THE PROBLEM
Print the data that follows exactly.

** Opening EXERCISE DATA block **

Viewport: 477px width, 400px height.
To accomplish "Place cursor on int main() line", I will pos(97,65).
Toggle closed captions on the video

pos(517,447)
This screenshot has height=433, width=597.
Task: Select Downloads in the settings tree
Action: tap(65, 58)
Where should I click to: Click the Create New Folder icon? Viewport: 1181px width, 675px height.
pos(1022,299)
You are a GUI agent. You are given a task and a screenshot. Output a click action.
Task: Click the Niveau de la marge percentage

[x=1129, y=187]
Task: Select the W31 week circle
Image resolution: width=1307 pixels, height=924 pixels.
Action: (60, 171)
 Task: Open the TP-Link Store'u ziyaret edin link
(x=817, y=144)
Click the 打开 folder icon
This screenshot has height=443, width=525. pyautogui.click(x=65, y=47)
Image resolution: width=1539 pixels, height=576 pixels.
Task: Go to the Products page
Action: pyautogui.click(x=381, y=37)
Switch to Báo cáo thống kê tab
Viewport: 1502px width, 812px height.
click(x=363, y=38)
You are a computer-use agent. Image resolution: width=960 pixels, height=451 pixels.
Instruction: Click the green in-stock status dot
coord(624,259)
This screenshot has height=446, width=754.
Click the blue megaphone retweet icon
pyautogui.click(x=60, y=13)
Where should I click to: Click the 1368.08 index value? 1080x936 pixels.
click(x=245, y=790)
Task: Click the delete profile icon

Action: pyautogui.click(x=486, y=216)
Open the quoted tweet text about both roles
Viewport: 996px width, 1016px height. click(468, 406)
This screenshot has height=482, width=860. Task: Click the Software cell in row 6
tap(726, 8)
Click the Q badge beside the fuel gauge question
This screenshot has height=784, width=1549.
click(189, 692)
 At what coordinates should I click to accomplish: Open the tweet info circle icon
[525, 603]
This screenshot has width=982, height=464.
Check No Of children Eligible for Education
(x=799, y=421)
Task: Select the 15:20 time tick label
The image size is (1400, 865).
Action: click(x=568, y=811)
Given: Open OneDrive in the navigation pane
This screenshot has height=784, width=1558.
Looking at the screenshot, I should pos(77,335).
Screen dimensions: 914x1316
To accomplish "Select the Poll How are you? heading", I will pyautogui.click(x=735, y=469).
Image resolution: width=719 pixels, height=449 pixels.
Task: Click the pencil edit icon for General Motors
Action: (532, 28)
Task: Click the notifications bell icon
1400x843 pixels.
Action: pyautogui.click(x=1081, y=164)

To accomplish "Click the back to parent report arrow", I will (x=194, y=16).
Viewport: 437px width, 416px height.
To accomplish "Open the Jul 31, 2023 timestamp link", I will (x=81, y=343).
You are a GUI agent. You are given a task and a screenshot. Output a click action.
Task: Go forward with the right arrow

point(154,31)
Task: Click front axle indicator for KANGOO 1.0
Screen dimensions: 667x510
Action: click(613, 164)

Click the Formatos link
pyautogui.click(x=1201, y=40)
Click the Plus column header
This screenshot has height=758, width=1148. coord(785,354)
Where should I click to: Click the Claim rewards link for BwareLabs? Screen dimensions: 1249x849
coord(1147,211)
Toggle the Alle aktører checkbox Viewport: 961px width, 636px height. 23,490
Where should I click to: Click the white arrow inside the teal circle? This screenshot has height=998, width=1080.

** Closing EXERCISE DATA block **

RESPONSE TO THE TASK
Viewport: 477px width, 400px height.
To accomplish "Place cursor on int main() line", I will pos(97,65).
Toggle closed captions on the video

pos(517,447)
This screenshot has height=433, width=597.
Task: Select Downloads in the settings tree
Action: tap(65, 58)
Where should I click to: Click the Create New Folder icon? Viewport: 1181px width, 675px height.
pos(1022,299)
You are a GUI agent. You are given a task and a screenshot. Output a click action.
Task: Click the Niveau de la marge percentage

[x=1129, y=187]
Task: Select the W31 week circle
Image resolution: width=1307 pixels, height=924 pixels.
Action: (60, 171)
 Task: Open the TP-Link Store'u ziyaret edin link
(x=817, y=144)
Click the 打开 folder icon
This screenshot has height=443, width=525. pyautogui.click(x=65, y=47)
Image resolution: width=1539 pixels, height=576 pixels.
Task: Go to the Products page
Action: pyautogui.click(x=381, y=37)
Switch to Báo cáo thống kê tab
Viewport: 1502px width, 812px height.
click(x=363, y=38)
You are a computer-use agent. Image resolution: width=960 pixels, height=451 pixels.
Instruction: Click the green in-stock status dot
coord(624,259)
This screenshot has height=446, width=754.
Click the blue megaphone retweet icon
pyautogui.click(x=60, y=13)
Where should I click to: Click the 1368.08 index value? 1080x936 pixels.
click(x=245, y=790)
Task: Click the delete profile icon

Action: pyautogui.click(x=486, y=216)
Open the quoted tweet text about both roles
Viewport: 996px width, 1016px height. click(468, 406)
This screenshot has height=482, width=860. Task: Click the Software cell in row 6
tap(726, 8)
Click the Q badge beside the fuel gauge question
This screenshot has height=784, width=1549.
click(189, 692)
 At what coordinates should I click to accomplish: Open the tweet info circle icon
[525, 603]
This screenshot has width=982, height=464.
Check No Of children Eligible for Education
(x=799, y=421)
Task: Select the 15:20 time tick label
The image size is (1400, 865).
Action: click(x=568, y=811)
Given: Open OneDrive in the navigation pane
This screenshot has height=784, width=1558.
Looking at the screenshot, I should pos(77,335).
Screen dimensions: 914x1316
To accomplish "Select the Poll How are you? heading", I will pyautogui.click(x=735, y=469).
Image resolution: width=719 pixels, height=449 pixels.
Task: Click the pencil edit icon for General Motors
Action: (532, 28)
Task: Click the notifications bell icon
1400x843 pixels.
Action: pyautogui.click(x=1081, y=164)

To accomplish "Click the back to parent report arrow", I will (x=194, y=16).
Viewport: 437px width, 416px height.
To accomplish "Open the Jul 31, 2023 timestamp link", I will (x=81, y=343).
You are a GUI agent. You are given a task and a screenshot. Output a click action.
Task: Go forward with the right arrow

point(154,31)
Task: Click front axle indicator for KANGOO 1.0
Screen dimensions: 667x510
Action: click(613, 164)

Click the Formatos link
pyautogui.click(x=1201, y=40)
Click the Plus column header
This screenshot has height=758, width=1148. coord(785,354)
Where should I click to: Click the Claim rewards link for BwareLabs? Screen dimensions: 1249x849
coord(1147,211)
Toggle the Alle aktører checkbox Viewport: 961px width, 636px height. 23,490
Where should I click to: Click the white arrow inside the teal circle? This screenshot has height=998, width=1080.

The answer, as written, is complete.